Records from a pointing dataset

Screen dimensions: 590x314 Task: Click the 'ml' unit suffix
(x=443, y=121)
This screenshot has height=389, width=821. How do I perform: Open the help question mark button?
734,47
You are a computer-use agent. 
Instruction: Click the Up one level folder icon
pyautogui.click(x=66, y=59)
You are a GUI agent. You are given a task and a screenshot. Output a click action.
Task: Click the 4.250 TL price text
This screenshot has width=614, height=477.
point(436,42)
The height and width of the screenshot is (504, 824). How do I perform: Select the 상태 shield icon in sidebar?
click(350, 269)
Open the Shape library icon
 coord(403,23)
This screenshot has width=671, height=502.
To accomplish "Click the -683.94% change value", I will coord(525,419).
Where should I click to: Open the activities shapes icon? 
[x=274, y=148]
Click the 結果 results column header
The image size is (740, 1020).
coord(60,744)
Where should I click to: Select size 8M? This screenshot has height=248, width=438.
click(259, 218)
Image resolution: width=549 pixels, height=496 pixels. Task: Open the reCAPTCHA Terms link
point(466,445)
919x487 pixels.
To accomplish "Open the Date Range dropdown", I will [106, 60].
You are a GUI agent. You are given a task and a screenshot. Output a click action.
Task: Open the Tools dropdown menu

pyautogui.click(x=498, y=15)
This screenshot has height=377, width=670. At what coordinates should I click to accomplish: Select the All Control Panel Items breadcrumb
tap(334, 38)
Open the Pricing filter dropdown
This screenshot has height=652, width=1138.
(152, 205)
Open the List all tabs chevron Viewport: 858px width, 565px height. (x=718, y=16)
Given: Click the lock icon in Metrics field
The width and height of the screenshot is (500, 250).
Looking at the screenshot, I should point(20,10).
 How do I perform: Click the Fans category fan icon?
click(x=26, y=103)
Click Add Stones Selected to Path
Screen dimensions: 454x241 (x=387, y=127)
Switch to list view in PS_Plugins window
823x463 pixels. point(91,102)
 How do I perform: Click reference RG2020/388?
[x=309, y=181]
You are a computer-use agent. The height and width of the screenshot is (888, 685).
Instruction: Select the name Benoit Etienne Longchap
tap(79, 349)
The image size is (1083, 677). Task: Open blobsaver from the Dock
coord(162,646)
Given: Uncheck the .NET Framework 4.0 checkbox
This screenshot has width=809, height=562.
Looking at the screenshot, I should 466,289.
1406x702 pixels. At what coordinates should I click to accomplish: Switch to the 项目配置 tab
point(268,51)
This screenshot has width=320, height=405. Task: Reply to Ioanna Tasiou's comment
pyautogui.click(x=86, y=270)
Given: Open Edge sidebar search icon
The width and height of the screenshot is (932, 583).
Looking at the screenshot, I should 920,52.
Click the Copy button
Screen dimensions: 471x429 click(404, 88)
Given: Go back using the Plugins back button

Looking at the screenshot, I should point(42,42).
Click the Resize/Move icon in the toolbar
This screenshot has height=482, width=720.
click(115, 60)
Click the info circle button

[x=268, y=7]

### EXERCISE TASK
Copy the entries above line for line, without changing anything.

### EXERCISE OUTPUT
Screen dimensions: 590x314 Task: Click the 'ml' unit suffix
(x=443, y=121)
This screenshot has height=389, width=821. How do I perform: Open the help question mark button?
734,47
You are a computer-use agent. 
Instruction: Click the Up one level folder icon
pyautogui.click(x=66, y=59)
You are a GUI agent. You are given a task and a screenshot. Output a click action.
Task: Click the 4.250 TL price text
This screenshot has width=614, height=477.
point(436,42)
The height and width of the screenshot is (504, 824). How do I perform: Select the 상태 shield icon in sidebar?
click(350, 269)
Open the Shape library icon
 coord(403,23)
This screenshot has width=671, height=502.
To accomplish "Click the -683.94% change value", I will coord(525,419).
Where should I click to: Open the activities shapes icon? 
[x=274, y=148]
Click the 結果 results column header
The image size is (740, 1020).
coord(60,744)
Where should I click to: Select size 8M? This screenshot has height=248, width=438.
click(259, 218)
Image resolution: width=549 pixels, height=496 pixels. Task: Open the reCAPTCHA Terms link
point(466,445)
919x487 pixels.
To accomplish "Open the Date Range dropdown", I will [106, 60].
You are a GUI agent. You are given a task and a screenshot. Output a click action.
Task: Open the Tools dropdown menu

pyautogui.click(x=498, y=15)
This screenshot has height=377, width=670. At what coordinates should I click to accomplish: Select the All Control Panel Items breadcrumb
tap(334, 38)
Open the Pricing filter dropdown
This screenshot has height=652, width=1138.
(152, 205)
Open the List all tabs chevron Viewport: 858px width, 565px height. (x=718, y=16)
Given: Click the lock icon in Metrics field
The width and height of the screenshot is (500, 250).
Looking at the screenshot, I should point(20,10).
 How do I perform: Click the Fans category fan icon?
click(x=26, y=103)
Click Add Stones Selected to Path
Screen dimensions: 454x241 (x=387, y=127)
Switch to list view in PS_Plugins window
823x463 pixels. point(91,102)
 How do I perform: Click reference RG2020/388?
[x=309, y=181]
You are a computer-use agent. The height and width of the screenshot is (888, 685).
Instruction: Select the name Benoit Etienne Longchap
tap(79, 349)
The image size is (1083, 677). Task: Open blobsaver from the Dock
coord(162,646)
Given: Uncheck the .NET Framework 4.0 checkbox
This screenshot has width=809, height=562.
Looking at the screenshot, I should 466,289.
1406x702 pixels. At what coordinates should I click to accomplish: Switch to the 项目配置 tab
point(268,51)
This screenshot has width=320, height=405. Task: Reply to Ioanna Tasiou's comment
pyautogui.click(x=86, y=270)
Given: Open Edge sidebar search icon
The width and height of the screenshot is (932, 583).
Looking at the screenshot, I should 920,52.
Click the Copy button
Screen dimensions: 471x429 click(404, 88)
Given: Go back using the Plugins back button

Looking at the screenshot, I should point(42,42).
Click the Resize/Move icon in the toolbar
This screenshot has height=482, width=720.
click(115, 60)
Click the info circle button

[x=268, y=7]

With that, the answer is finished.